Critical Dual‑CVE Linux Kernel Local Privilege Escalation (CVE‑2026‑43284 & CVE‑2026‑43500) Impacts Major Distributions
What Happened – A chained exploit, dubbed “Kukurigu,” leverages two kernel bugs (CVE‑2026‑43284 in the xfrm‑ESP code path and CVE‑2026‑43500 in RxRPC) to write arbitrary data into the page‑cache.

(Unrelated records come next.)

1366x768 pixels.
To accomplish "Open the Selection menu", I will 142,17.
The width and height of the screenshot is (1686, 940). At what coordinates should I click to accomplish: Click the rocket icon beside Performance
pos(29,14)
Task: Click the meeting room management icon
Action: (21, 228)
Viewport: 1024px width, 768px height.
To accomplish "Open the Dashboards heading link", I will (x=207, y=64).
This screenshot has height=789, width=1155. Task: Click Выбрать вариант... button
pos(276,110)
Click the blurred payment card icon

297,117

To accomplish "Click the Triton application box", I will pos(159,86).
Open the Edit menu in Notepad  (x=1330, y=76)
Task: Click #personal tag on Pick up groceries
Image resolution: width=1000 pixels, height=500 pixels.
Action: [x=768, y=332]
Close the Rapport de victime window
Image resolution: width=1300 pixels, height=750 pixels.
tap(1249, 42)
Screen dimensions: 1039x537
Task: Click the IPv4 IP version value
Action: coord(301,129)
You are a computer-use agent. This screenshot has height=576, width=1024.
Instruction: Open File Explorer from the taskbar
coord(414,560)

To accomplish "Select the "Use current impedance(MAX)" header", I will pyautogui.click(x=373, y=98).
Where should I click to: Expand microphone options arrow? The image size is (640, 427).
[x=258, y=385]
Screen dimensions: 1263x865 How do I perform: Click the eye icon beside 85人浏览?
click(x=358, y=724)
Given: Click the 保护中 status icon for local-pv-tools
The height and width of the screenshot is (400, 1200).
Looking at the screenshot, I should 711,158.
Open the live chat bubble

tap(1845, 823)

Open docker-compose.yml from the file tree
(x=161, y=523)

By poisoning cached pages of set‑uid binaries or system files, an unprivileged user can obtain a stable root shell on vulnerable Linux kernels spanning 2017‑2026.
Why It Matters for TPRM –
- Privilege‑escalation bugs can be weaponised by malicious insiders or compromised third‑party services, exposing your organization to data theft or ransomware.
- Many SaaS, cloud‑hosting, and telecom platforms run on the affected kernels; a breach can cascade through supply‑chain relationships.
- The exploit is reliable, low‑noise, and does not trigger kernel panics, making detection difficult.
Who Is Affected – Technology vendors, cloud‑infrastructure providers, telecom operators, financial services, government agencies, and any organization running the listed Linux distributions (Ubuntu 24.04‑26.04, RHEL 10.1, openSUSE Tumbleweed, CentOS Stream 10, AlmaLinux 10, Fedora 44).
Recommended Actions –
- Apply vendor‑supplied kernel patches immediately (or upgrade to patched kernel versions).
- Audit all Linux hosts for the vulnerable kernel range; prioritize critical production systems.
- Implement runtime integrity monitoring (e.g., file‑integrity tools, SELinux/AppArmor policies) to detect unauthorized page‑cache modifications.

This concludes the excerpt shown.